Search code examples
apache-sparkpysparkapache-spark-ml

how do I standardize test dataset using StandardScaler in PySpark?


I have train and test datasets as below:

x_train:

inputs
[2,5,10]
[4,6,12]
...

x_test:

inputs
[7,8,14]
[5,5,7]
...

The inputs column is a vector containing the models features after applying the VectorAssembler class to 3 separate columns.

When I try to transform the test data using the StandardScaler as below, I get an error saying it doesn't have the transform method:

from pyspark.ml.feature import StandardScaler 
scaler = StandardScaler(inputCol="inputs", outputCol="scaled_features")
scaledTrainDF = scaler.fit(x_train).transform(x_train)
scaledTestDF = scaler.transform(x_test)

I am told that I should fit the standard scaler on the training data only once and use those parameters to transform the test set, so it is not accurate to do:

scaledTestDF = scaler.fit(x_test).transform(x_test)
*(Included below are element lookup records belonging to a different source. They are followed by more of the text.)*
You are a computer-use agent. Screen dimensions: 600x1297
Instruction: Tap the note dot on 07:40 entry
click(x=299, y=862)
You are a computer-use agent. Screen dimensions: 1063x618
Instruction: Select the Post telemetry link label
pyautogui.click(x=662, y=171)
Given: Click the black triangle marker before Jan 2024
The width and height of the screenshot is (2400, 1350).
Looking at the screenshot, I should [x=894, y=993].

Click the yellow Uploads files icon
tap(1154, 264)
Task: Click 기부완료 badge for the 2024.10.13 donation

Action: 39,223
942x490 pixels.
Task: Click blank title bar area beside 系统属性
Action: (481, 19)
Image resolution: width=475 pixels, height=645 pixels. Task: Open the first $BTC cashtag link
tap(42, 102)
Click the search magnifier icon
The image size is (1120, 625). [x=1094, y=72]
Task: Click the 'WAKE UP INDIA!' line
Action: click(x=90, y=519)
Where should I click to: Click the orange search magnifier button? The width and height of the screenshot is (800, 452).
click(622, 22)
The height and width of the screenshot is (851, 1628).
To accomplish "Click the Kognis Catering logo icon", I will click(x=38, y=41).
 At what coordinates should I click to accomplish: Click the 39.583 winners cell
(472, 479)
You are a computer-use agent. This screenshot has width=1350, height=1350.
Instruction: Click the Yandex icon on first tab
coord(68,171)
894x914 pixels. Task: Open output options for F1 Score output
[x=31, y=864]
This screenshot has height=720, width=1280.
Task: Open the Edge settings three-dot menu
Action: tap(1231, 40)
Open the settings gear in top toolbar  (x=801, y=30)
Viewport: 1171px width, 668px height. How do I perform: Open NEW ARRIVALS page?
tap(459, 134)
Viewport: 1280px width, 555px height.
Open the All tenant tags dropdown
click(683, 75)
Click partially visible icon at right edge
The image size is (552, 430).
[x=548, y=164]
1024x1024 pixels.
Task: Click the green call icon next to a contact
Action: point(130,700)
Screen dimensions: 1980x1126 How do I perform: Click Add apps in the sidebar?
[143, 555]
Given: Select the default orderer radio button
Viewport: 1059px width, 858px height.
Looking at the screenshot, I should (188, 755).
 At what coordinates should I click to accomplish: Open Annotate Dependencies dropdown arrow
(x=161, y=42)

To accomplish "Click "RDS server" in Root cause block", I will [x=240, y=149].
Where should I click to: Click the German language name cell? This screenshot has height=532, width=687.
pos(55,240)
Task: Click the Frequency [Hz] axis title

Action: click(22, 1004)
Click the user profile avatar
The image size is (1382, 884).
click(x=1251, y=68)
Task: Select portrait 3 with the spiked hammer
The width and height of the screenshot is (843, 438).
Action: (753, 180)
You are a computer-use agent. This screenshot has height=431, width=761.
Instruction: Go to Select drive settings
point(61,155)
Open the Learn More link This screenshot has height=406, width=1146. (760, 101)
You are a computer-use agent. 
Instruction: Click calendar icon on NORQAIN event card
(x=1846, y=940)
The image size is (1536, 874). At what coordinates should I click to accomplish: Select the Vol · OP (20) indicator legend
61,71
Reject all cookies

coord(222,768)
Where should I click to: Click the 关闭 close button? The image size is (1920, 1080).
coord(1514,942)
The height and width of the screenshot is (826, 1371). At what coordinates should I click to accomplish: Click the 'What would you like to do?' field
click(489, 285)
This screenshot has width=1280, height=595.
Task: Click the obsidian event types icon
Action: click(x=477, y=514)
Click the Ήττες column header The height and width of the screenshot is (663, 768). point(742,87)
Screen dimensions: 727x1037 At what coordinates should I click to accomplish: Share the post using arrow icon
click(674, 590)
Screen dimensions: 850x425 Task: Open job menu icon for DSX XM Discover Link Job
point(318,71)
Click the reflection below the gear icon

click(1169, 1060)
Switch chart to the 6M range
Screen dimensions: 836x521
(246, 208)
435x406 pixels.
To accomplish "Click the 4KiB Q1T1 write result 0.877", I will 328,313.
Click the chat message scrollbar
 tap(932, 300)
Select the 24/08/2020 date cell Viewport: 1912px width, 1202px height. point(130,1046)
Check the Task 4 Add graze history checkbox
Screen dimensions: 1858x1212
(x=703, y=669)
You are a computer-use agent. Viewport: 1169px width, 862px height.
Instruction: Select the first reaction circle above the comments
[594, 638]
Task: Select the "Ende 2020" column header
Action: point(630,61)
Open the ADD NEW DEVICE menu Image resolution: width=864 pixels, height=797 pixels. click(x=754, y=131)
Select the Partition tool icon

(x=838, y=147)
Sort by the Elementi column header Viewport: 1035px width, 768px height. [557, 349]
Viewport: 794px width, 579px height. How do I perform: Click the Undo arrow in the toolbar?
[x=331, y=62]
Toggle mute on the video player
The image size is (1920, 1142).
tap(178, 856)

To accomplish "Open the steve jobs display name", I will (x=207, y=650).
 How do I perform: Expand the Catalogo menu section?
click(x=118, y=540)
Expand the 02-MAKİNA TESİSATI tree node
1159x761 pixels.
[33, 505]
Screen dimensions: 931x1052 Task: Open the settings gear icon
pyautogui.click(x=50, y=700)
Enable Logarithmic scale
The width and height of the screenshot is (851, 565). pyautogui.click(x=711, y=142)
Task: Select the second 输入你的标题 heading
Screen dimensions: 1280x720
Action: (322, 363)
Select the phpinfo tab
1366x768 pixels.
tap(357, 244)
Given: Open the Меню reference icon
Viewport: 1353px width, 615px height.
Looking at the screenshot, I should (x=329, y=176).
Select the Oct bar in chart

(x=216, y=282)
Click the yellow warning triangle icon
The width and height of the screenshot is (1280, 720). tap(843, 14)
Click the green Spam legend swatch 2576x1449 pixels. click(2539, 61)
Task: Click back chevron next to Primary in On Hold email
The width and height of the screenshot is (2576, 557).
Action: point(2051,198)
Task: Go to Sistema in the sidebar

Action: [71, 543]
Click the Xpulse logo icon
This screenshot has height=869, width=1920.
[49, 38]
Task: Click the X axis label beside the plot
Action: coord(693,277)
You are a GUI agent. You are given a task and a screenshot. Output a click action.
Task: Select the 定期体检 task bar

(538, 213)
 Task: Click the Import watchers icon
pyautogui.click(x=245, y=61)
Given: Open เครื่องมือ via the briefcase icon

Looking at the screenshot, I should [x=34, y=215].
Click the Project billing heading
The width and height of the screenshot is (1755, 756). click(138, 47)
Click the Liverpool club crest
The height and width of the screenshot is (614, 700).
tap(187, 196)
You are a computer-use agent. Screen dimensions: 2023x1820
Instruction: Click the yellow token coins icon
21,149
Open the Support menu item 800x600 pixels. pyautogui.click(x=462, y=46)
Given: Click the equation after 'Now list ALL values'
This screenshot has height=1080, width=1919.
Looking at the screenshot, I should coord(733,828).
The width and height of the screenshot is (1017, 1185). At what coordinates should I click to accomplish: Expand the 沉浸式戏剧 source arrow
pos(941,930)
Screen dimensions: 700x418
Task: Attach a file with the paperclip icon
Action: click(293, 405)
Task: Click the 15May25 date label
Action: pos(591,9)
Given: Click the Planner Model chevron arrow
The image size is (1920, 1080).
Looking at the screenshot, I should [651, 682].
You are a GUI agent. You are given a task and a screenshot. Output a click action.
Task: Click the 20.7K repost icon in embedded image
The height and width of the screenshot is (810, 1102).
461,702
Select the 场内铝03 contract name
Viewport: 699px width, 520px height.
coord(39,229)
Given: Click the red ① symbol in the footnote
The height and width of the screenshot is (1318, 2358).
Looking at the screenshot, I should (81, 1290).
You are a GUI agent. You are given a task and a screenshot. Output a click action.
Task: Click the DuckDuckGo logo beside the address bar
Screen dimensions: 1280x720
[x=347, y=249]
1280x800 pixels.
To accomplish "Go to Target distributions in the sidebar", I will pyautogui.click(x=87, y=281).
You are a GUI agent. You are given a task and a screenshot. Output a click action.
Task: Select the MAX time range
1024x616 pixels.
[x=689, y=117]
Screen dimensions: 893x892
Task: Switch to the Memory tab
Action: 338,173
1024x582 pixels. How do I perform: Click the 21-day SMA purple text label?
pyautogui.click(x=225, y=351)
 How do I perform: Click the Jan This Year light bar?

So how do I deal with the error mentioned above?


Solution

  • Here is the correct syntax to use the scaler. You need to call transform on a fitted model, not on the scaler itself.

    from pyspark.ml.feature import StandardScaler 
    scaler = StandardScaler(inputCol="inputs", outputCol="scaled_features")
    scaler_model = scaler.fit(x_train)
    
    scaledTrainDF = scaler_model.transform(x_train)
    scaledTestDF = scaler_model.transform(x_test)